Not too long ago New Yorkers had the closure of St. Vincent’s Hospital close and now with some of the hospitals taking up the slack, Aetna patients may have one less affordable choice.
The hospitals stated the amounts offered in the contract were not enough to enable covering their fixed costs, and to make up the difference, the out of network charges will apply and 20-30% of the services would be paid by the patient. BD
It could cost a lot more for thousands of New Yorkers to get treated at some of the city's top medical centers after a deal crumbled between the hospitals and Aetna.
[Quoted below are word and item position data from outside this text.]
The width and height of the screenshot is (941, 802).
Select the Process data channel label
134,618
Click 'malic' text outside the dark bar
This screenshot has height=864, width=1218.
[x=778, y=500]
The insurance giant pulled the plug on its contract with Continuum Health Partners on June 5 after talks to negotiate a new three-year reimbursement deal broke down.
The move covers Beth Israel Medical Center, New York Eye and Ear Infirmary and St. Luke's-Roosevelt Hospital, all in Manhattan, and Beth Israel's Kings Highway Division and Long Island College Hospital in Brooklyn.
It really makes no sense why they are doing this except to keep the pressure on us. And with Medicare and Medicaid paying us less, it becomes impossible for us to cover our costs. We can't end up like [bankrupt] St. Vincent's [hospital]," Levin said.
Aetna customers can still go to the Continuum hospitals, but they will be reimbursed at the more expensive "out-of-network" rate.
Most are likely to have to pay 20% to 30% of hospital services rather than get 100% reimbursement.